"""

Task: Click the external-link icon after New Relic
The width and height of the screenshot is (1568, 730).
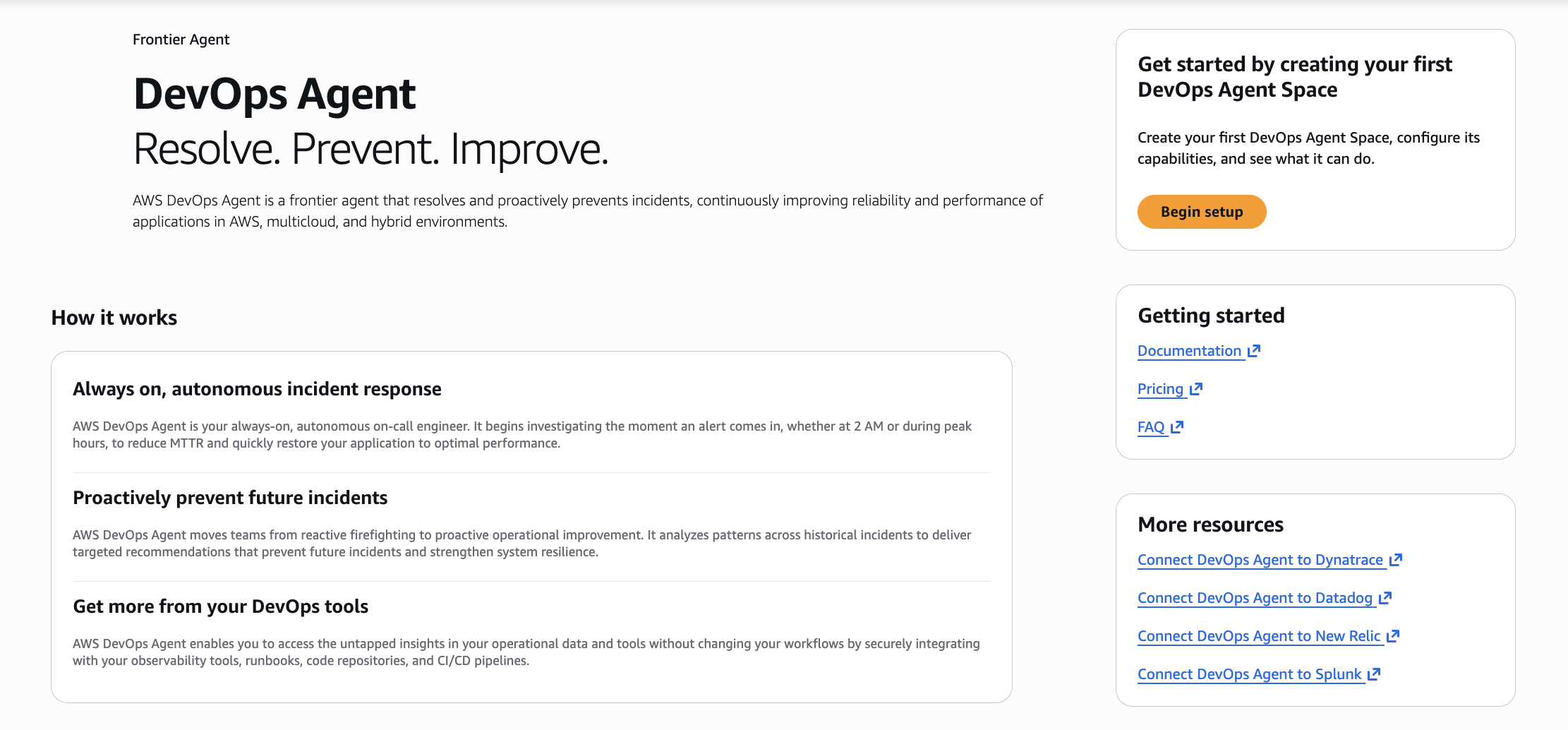Action: point(1393,636)
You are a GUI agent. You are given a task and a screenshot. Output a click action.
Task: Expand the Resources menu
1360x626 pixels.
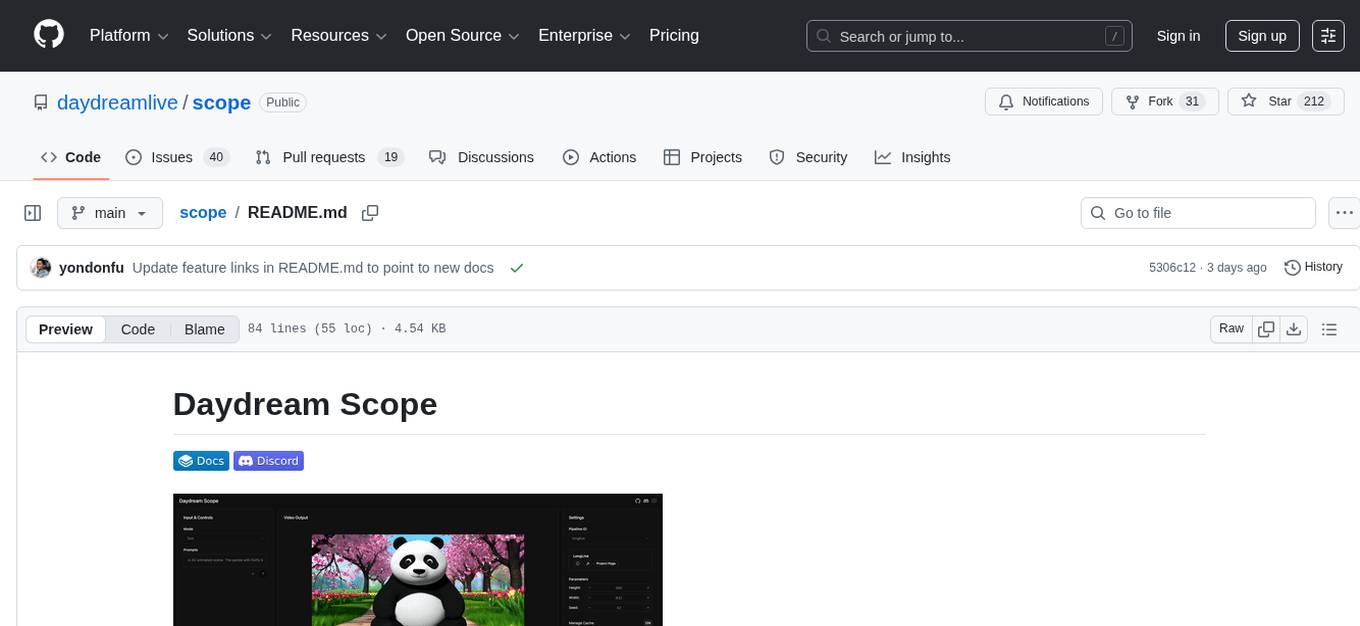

"""

WORK ORDER:
None of the images should be copied, but every entry must be given again exactly.

SOLUTION FOR THIS PROBLEM:
Task: Click the external-link icon after New Relic
The width and height of the screenshot is (1568, 730).
Action: point(1393,636)
You are a GUI agent. You are given a task and a screenshot. Output a click action.
Task: Expand the Resources menu
1360x626 pixels.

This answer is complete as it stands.